Text block:
------------------------------
Unite, the UK and Ireland’s largest union has today (Thursday 9 April) accused the hospitality industry of blatant opportunism amid mounting evidence that some unscrupulous bosses are using the crisis as a cover to slip in worse terms and conditions and short change staff.
Under the government’s coronavirus job retention scheme (CJRS) employers can claim 80 per cent of the normal pay of ‘furloughed’ employees up to £2,500 a month, but instead of inserting a temporary lay-off clause into workers’ contracts by agreement for the duration of the furlough, Hard Rock café and hotel owner, Great London Hospitality (glh) Hotels Ltd and others are seeking to make this clause permanent and unpaid. Lay-off clauses are rare in the hospitality industry.
Examples of bad practice in the sector include:
- Hard Rock café and hotels owner; and Thistle and Amba hotels owner, glh Hotels Ltd: In addition to being asked to sign a temporary variation of contract to allow the company to furlough them, staff are also being urged to accept a change to their contract of employment with the inclusion of a new lay-off and short time working clause, entitling the company to lay-off staff without pay except for statutory guarantee payments or risk not getting paid under the scheme. It has also sought to cut contracted hours.
------------------------------
Excerpted data:
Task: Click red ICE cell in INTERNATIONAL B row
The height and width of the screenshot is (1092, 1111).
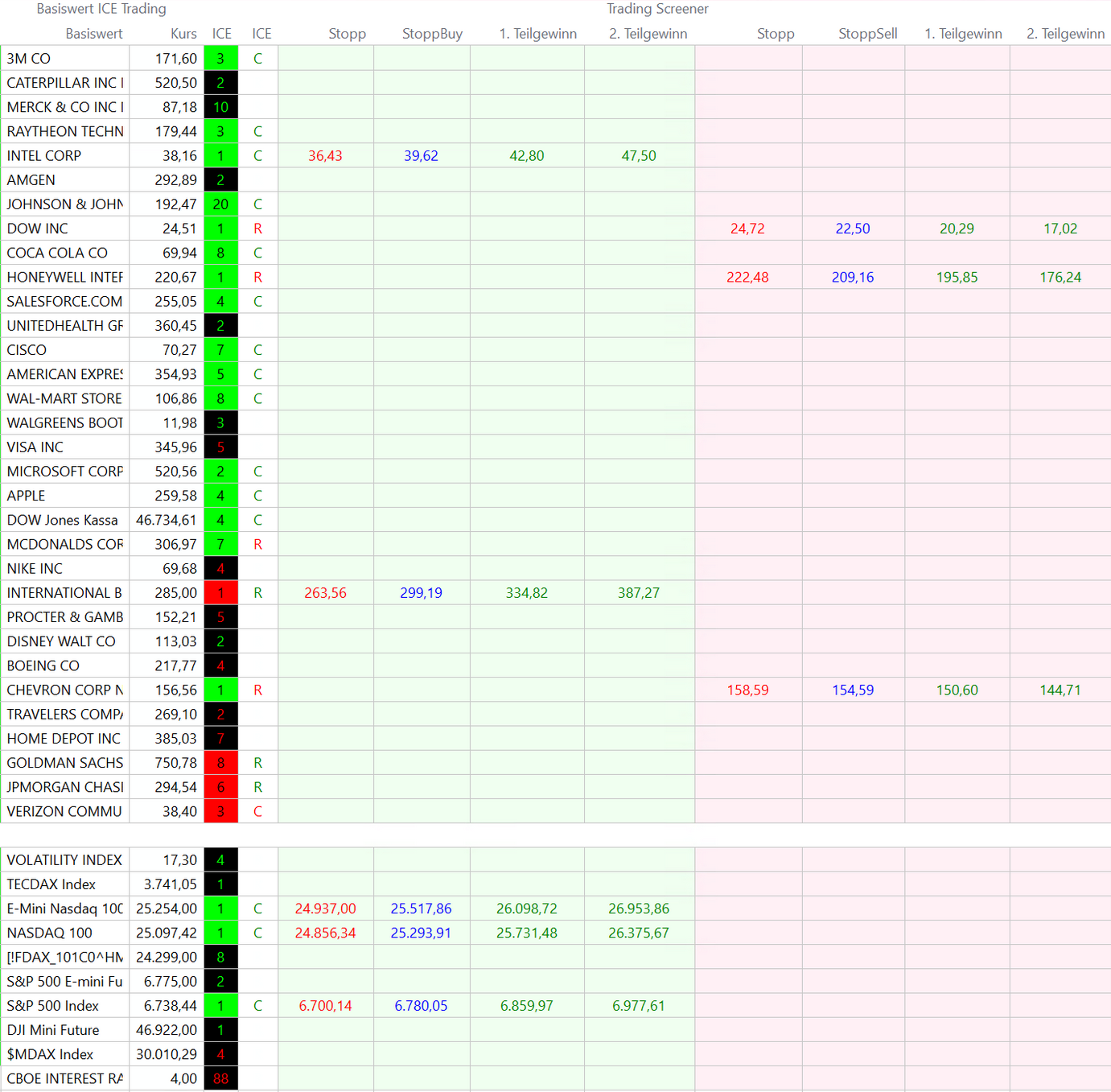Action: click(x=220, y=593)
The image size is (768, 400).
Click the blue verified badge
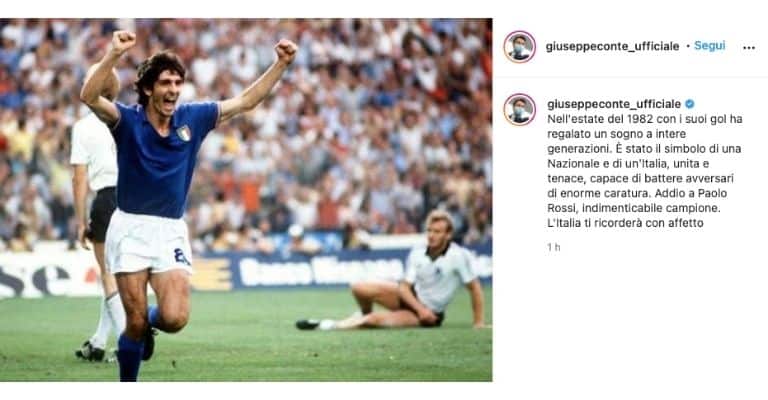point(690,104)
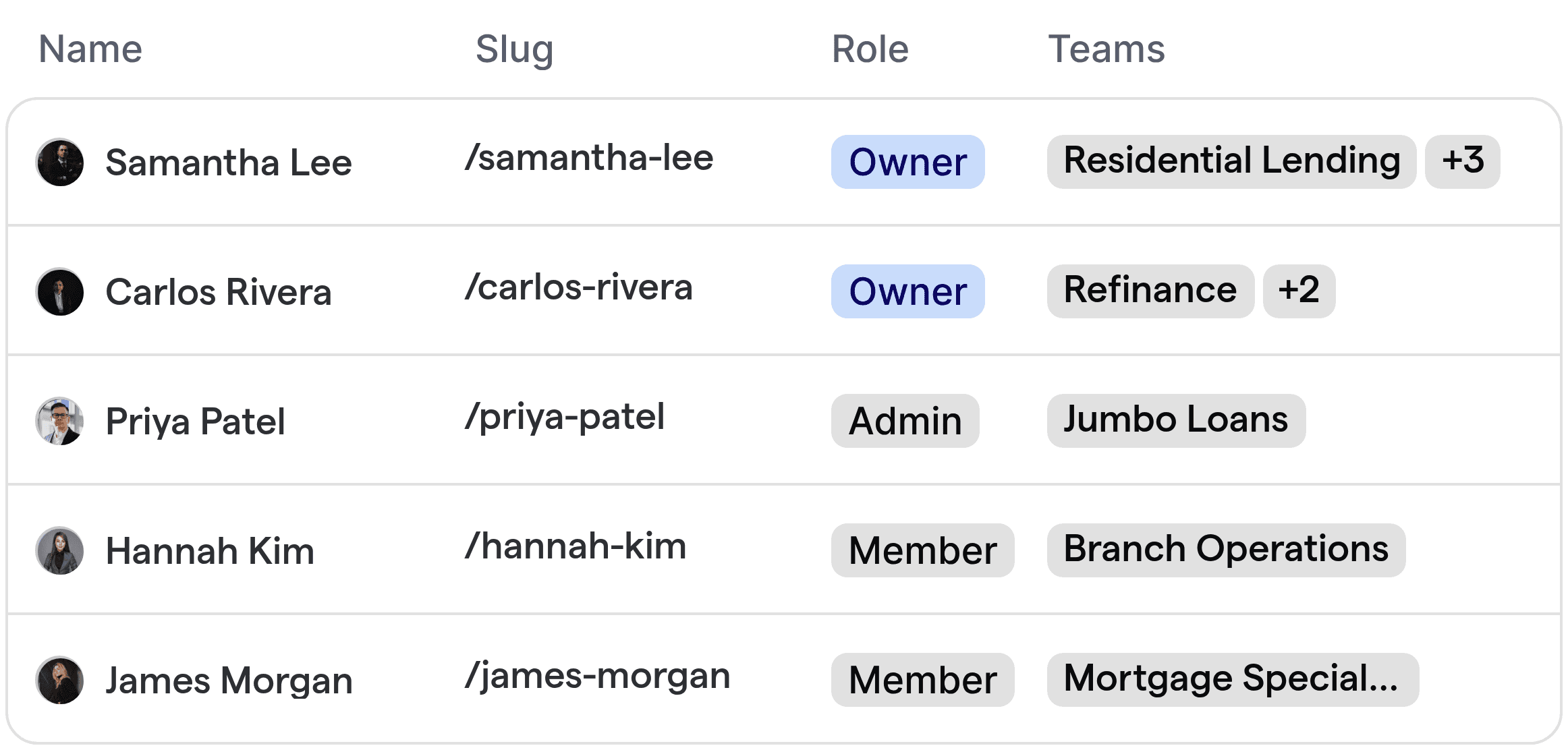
------------------------------
What is being asked: According to the statement on hospitality employers, what can employers claim under the coronavirus job retention scheme?

Exercise result: Employers can claim 80 per cent of the normal pay of furloughed employees, up to £2,500 a month.